◆ ZU BEARBEITENDE AUFGABEN ◆
• 1. Ändere im Auszug die Stelle von „Das stärkste Beteiligungsrecht“ bis „Abs. 5 S. 1 BetrVG).“: Setze „Schlichtungsstelle“ anstelle von „Einigungsstelle“ ein und gib die Stelle so wieder.
• 2. Stimmen die folgenden Aussagen mit dem Auszug überein? Antworte jeweils mit Ja oder Nein und zitiere die entscheidenden Worte wörtlich.
(a) Der Betriebsrat kann vom Arbeitgeber eine Regelung verlangen.
(b) Die Mitbestimmungsrechte des Betriebsrats sind im Gesetz nur beispielhaft aufgezählt.
(c) Bei der Erstellung von personellen Auswahlrichtlinien ist die Mitbestimmung des Betriebsrats vorgeschrieben.

___ AUSZUG ___

Das stärkste Beteiligungsrecht des Betriebsrats ist das Mitbestimmungsrecht. In dem Bereich dieses sog. echten Mitbestimmungsrechts kann der Arbeitgeber Maßnahmen im Betrieb nur im einvernehmlichen Zusammenwirken mit dem Betriebsrat treffen. Der Betriebsrat besitzt bei den Mitbestimmungsrechten ein Initiativrecht, d.h., er kann vom Arbeitgeber eine Regelung verlangen und im Nichteinigungsfall die Einigungsstelle anrufen, welche die fehlende Regelung ersetzt (§§ 87 Abs. 2, 76 Abs. 5 S. 1 BetrVG).

Die Mitbestimmungsrechte des Betriebsrats sind abschließend im Gesetz geregelt, im darüber hinausgehenden Bereich gibt es nur eine sog. freiwillige Mitbestimmung (§ 88 BetrVG). Die Mitbestimmung des Betriebsrats ist vorgeschrieben bei:

  • Regelungen über soziale Angelegenheiten (§ 87 Abs. 1 BetrVG),
  • Änderungen der Arbeitsplätze/Arbeitsabläufe/Arbeitsumgebung, die den gesicherten arbeitswissenschaftlichen Erkenntnissen über die menschengerechte Gestaltung der Arbeit offensichtlich widersprechen und die betroffenen Arbeitnehmer in besonderer Weise belastet werden (§ 91 BetrVG),
  • Einführung/Verwendung von Personalfragebögen, Beurteilungsgrundsätzen sowie von persönlichen Angaben in Formulararbeitsverträgen (§ 94 BetrVG),
  • der Erstellung von personellen Auswahlrichtlinien (§ 95 Abs. 1 BetrVG),
  • der Einführung von Maßnahmen der betrieblichen Berufsbildung aus Anlass der Planung technischer Anlagen, von Arbeitsverfahren und Arbeitsabläufen oder Arbeitsplätzen (§ 97 Abs. 2 BetrVG) sowie
  • bei sonstigen Maßnahmen der betrieblichen Berufsbildung (§ 98 BetrVG).

___ BEREITGESTELLTES MATERIAL ___

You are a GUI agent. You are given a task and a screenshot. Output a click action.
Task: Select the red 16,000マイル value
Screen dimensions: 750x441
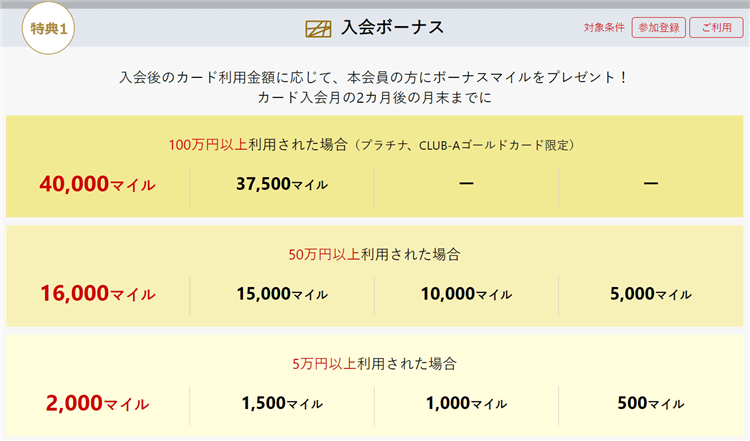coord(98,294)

___

◆ ERWARTETE ERGEBNISSE ◆
• 1.
Das stärkste Beteiligungsrecht des Betriebsrats ist das Mitbestimmungsrecht. In dem Bereich dieses sog. echten Mitbestimmungsrechts kann der Arbeitgeber Maßnahmen im Betrieb nur im einvernehmlichen Zusammenwirken mit dem Betriebsrat treffen. Der Betriebsrat besitzt bei den Mitbestimmungsrechten ein Initiativrecht, d.h., er kann vom Arbeitgeber eine Regelung verlangen und im Nichteinigungsfall die Schlichtungsstelle anrufen, welche die fehlende Regelung ersetzt (§§ 87 Abs. 2, 76 Abs. 5 S. 1 BetrVG).

• 2.
(a) Ja: „er kann vom Arbeitgeber eine Regelung verlangen“
(b) Nein: „Die Mitbestimmungsrechte des Betriebsrats sind abschließend im Gesetz geregelt“
(c) Ja: „der Erstellung von personellen Auswahlrichtlinien (§ 95 Abs. 1 BetrVG)“